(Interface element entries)
※

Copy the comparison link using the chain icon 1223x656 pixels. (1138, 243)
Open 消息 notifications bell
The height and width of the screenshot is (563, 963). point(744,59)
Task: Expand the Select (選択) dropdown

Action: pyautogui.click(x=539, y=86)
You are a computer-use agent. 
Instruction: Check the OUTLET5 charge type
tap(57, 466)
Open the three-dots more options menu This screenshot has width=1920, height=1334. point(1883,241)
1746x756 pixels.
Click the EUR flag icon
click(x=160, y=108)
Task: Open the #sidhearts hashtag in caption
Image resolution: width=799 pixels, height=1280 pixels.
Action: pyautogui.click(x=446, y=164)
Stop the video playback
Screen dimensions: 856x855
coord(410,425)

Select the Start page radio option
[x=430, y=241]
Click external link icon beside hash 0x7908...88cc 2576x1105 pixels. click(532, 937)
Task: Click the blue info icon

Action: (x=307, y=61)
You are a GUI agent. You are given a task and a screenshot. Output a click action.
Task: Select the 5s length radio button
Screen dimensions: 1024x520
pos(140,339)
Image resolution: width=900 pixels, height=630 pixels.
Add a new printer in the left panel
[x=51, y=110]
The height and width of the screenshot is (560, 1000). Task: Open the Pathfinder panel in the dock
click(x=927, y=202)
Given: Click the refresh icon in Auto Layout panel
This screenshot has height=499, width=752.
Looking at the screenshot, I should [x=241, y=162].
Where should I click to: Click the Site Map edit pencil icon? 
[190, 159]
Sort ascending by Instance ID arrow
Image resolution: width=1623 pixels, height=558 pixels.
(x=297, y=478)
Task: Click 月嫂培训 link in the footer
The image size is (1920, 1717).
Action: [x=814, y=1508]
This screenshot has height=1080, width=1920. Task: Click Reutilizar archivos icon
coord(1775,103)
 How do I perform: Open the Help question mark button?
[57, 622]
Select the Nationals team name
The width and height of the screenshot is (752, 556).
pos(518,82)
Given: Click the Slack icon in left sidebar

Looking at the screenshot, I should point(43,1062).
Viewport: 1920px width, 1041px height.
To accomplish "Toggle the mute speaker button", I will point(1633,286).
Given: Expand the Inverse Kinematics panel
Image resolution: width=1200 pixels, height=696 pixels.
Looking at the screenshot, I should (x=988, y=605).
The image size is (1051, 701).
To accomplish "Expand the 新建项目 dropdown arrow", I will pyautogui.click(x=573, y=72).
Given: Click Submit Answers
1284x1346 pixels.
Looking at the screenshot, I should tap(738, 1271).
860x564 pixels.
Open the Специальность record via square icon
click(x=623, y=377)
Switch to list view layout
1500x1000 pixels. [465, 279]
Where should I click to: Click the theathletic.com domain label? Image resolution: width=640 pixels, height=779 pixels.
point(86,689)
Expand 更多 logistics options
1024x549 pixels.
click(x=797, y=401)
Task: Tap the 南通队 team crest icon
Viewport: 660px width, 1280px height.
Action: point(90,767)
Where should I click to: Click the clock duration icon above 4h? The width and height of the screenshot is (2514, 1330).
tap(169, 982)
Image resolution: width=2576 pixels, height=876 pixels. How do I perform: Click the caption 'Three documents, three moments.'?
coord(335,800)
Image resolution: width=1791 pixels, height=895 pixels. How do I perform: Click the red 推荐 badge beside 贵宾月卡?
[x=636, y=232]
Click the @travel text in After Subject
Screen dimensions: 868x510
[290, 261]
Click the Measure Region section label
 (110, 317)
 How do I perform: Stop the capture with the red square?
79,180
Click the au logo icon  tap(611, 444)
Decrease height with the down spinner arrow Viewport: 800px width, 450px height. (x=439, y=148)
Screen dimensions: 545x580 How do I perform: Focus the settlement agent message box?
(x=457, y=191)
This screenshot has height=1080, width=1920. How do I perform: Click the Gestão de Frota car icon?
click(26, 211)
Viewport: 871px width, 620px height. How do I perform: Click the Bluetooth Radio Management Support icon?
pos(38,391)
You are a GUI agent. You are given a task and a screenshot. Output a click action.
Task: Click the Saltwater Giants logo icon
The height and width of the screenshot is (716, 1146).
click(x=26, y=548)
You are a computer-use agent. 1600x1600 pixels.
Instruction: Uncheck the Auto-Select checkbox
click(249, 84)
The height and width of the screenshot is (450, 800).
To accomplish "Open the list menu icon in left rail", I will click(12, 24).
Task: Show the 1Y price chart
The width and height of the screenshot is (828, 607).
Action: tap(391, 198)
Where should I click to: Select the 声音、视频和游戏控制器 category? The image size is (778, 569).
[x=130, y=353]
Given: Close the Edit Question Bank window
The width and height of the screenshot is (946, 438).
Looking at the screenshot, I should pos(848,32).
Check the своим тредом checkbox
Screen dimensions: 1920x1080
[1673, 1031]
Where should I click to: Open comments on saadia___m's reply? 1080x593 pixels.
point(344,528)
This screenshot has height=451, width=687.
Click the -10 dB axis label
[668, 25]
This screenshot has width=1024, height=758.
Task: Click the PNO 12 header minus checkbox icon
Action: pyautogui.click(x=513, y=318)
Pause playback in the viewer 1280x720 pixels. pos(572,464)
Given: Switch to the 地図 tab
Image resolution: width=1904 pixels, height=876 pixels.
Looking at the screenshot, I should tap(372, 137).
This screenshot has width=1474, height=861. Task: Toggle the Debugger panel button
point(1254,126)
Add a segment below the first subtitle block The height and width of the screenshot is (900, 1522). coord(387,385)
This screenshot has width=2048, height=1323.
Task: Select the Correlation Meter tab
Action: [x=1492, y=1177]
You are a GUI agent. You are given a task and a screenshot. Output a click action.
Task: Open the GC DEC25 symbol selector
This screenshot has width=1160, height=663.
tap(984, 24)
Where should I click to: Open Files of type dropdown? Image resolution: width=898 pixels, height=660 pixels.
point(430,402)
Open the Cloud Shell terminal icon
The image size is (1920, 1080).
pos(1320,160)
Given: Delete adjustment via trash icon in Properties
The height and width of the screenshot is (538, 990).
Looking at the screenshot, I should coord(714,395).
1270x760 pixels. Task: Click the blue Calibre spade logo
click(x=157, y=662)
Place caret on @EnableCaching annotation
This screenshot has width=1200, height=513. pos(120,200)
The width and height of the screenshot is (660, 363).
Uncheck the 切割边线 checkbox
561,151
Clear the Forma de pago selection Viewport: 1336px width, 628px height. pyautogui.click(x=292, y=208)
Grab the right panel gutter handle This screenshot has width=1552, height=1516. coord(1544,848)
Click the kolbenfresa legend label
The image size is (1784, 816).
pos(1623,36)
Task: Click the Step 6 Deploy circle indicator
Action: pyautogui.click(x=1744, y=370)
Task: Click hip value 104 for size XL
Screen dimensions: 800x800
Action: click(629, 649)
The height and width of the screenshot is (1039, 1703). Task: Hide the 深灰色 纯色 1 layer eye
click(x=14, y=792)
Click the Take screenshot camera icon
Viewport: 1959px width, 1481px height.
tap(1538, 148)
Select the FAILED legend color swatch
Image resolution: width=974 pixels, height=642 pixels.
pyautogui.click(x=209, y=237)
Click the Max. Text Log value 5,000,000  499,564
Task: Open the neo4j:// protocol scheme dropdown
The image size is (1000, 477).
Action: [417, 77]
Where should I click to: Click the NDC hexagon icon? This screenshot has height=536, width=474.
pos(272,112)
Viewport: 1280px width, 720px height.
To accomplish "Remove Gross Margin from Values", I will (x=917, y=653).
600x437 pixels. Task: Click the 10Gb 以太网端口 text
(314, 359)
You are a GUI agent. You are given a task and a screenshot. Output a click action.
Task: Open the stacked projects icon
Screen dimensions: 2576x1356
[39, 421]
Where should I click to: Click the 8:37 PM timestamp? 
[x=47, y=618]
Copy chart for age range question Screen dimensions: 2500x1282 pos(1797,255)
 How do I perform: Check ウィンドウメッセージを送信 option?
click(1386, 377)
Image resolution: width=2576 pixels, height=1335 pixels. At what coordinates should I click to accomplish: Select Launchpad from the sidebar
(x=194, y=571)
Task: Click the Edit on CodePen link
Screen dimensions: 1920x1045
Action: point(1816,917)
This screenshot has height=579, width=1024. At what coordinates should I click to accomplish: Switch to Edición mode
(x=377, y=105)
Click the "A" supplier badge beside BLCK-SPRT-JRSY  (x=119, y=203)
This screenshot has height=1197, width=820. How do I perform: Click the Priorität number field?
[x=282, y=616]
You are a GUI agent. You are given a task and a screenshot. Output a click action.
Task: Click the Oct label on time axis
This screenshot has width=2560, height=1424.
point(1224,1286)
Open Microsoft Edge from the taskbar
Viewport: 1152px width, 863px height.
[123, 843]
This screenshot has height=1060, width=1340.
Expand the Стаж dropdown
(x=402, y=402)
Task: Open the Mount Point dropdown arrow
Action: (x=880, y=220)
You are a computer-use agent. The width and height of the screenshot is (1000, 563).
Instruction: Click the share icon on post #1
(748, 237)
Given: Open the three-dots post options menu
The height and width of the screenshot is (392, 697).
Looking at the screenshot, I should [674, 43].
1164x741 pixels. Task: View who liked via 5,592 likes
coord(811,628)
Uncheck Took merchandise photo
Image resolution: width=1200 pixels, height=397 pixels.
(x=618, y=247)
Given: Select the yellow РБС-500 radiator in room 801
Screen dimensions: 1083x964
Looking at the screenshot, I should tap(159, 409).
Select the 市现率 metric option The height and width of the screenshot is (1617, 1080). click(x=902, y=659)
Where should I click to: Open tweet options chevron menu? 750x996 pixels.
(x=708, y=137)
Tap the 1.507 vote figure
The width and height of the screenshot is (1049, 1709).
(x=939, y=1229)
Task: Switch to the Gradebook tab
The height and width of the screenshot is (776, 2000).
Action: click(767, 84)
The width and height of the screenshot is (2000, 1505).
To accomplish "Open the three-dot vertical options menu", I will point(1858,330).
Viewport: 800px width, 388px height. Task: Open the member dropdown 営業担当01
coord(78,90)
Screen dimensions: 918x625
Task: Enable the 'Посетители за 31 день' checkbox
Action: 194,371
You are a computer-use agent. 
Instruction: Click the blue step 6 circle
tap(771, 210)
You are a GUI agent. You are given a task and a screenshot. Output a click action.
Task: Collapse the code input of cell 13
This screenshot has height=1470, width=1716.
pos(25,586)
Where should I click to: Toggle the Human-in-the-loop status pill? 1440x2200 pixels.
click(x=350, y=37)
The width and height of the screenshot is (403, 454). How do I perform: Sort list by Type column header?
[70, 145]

※

## Written exercise
Report every line of the entries above that contains the string "pyautogui". Copy each such line in full.

## Output for this exercise
Action: pyautogui.click(x=539, y=86)
Action: pyautogui.click(x=446, y=164)
To accomplish "Expand the 新建项目 dropdown arrow", I will pyautogui.click(x=573, y=72).
Action: pyautogui.click(x=513, y=318)
Clear the Forma de pago selection Viewport: 1336px width, 628px height. pyautogui.click(x=292, y=208)
Action: pyautogui.click(x=1744, y=370)
pyautogui.click(x=209, y=237)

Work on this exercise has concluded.